[SUPPLIED INFORMATION — start]

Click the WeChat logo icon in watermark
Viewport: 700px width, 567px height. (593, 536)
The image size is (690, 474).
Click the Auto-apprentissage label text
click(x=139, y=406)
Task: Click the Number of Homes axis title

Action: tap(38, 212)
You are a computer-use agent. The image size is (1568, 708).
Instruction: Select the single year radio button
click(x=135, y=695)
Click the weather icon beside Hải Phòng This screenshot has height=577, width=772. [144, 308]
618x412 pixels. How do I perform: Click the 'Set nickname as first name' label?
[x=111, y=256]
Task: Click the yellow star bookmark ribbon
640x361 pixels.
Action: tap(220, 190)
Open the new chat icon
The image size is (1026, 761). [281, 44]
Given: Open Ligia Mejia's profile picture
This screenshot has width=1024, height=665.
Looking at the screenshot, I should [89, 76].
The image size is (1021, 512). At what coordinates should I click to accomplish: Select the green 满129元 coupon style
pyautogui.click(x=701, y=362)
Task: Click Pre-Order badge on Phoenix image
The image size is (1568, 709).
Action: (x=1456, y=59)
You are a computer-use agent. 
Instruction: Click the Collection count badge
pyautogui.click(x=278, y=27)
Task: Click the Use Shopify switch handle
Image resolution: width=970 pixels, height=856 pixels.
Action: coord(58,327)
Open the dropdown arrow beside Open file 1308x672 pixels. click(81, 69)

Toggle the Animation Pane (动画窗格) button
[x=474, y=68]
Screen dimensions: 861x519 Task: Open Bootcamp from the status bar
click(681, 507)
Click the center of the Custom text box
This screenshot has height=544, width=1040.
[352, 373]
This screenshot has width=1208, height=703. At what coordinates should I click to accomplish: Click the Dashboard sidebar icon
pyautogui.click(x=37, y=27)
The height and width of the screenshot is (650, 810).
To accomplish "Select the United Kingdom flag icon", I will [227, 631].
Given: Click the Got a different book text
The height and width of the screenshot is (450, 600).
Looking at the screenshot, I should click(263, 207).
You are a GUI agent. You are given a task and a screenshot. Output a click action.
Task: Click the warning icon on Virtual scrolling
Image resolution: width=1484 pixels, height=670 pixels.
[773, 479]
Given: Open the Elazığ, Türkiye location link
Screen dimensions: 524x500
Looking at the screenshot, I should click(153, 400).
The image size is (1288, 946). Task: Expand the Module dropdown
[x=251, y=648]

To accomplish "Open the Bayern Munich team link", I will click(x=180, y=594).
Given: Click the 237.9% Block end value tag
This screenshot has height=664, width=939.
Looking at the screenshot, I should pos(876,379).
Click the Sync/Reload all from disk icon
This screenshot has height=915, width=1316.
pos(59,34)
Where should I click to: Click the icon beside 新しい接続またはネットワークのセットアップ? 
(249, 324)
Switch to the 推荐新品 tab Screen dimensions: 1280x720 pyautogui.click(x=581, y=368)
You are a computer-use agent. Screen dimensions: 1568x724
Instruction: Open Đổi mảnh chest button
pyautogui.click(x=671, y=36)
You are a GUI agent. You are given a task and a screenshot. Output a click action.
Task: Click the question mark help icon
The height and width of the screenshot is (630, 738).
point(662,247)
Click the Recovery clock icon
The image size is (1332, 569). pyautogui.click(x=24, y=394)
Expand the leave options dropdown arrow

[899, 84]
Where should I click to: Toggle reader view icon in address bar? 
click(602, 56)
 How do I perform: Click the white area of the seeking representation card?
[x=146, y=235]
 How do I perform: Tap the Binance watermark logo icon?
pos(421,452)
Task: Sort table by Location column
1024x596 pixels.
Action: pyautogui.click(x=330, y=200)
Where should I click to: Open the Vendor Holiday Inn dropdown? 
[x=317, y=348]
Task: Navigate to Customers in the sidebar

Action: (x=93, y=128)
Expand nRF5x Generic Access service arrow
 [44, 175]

[SUPPLIED INFORMATION — finish]

# WHAT IS REQUIRED
In the listing above, find each line with the word "agent" and copy it out.

# SOLUTION FOR THIS EXERCISE
You are a computer-use agent. The image size is (1568, 708).
You are a computer-use agent. 
You are a GUI agent. You are given a task and a screenshot. Output a click action.
You are a computer-use agent. Screen dimensions: 1568x724
You are a GUI agent. You are given a task and a screenshot. Output a click action.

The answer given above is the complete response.